As presider at the ritual Passover table, Jesus personally breaks the bread and gives it directly to the people. In the same way he will do this at the last supper. Most probably, however, things proceeded the way the synoptic Gospels describe them: Jesus gave the broken bread to the disciples so that they might distribute it. In fact, the crowd was too large for Him to be able to do it all alone. John, then, wishes to concentrate the whole attention of his readers on the person of Jesus, true and only giver of “the bread from heaven”.
Let us follow closely the sequence of events: the multiplication takes place only after the breaking and the breaking of the bread takes place only after a “small lad” courageously gives up all of his trivial resources. Those poor, small loaves are multiplied as they are broken! Jesus multiplies what we accept, a little blindly, to share with Him and with others.
* As much as they wanted … they had eaten their fill: It is the abundance promised by the prophets when the time of šalom and of the festive eschatological banquet comes (cfr, e.g. Is 25: 6; 30: 23; 49: 9; 56: 7-9; Os 11: 4; Sl 37: 19; 81: 17; 132: 15).
Thus, the crowd is not wrong when it says of Jesus "This is indeed the prophet who is to come into the world": a prophet who fulfils the divine promise of sending a prophet “equal to Moses” (Dt 18: 15-18) and who ushers in the messianic times preparing a free and abundant banquet, as promised by the ancient prophets.
* “Gather up the fragments left over, that nothing may be lost": The disciples appear on the scene with the task of not letting any of the precious bread go to waste.

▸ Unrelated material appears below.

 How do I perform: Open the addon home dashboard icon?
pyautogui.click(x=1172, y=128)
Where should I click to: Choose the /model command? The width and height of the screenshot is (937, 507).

In fact, this too is a “bread that perishes” and cannot be compared with the true “bread from heaven” (cfr 6: 24). The command to gather (synagein) the fragments recalls the prescription regarding the manna (cfr Ex 16: 16 ff.).
* So they gathered them up and filled twelve baskets with fragments from the five barley loaves: We cannot tell for certain whether the number of baskets is connected with the number of disciples. What is certain is that these words want to emphasise again the great abundance of food from those small barley loaves blessed by Jesus. John seems to pay scant attention to the two fishes offered with the bread, perhaps because the discourse that follows is all about bread.
* When the people saw the sign: The motive that John gives for the miracle just worked is not compassion for the crowd; this would have been well understood by the disciples present, who, however, according to Mark (6: 52 and 8: 14-21), did not understand the meaning of what had taken place.
The fourth Gospel, then, shows the “sign” significance of the miracle.
* Perceiving then that they were about to come and take him by force to make him king, Jesus withdrew again to the mountain by himself: Contrary to the other Evangelists, John gives the reason for Jesus’ sudden disappearance after the miracle: he wanted to prevent that his role as Messiah might be “fouled” by political manifestations by the crowd. Jesus once more makes clear his choice (cfr Mt 4: 1-10), which he will repeat right to the end before Pilate (19: 33-37).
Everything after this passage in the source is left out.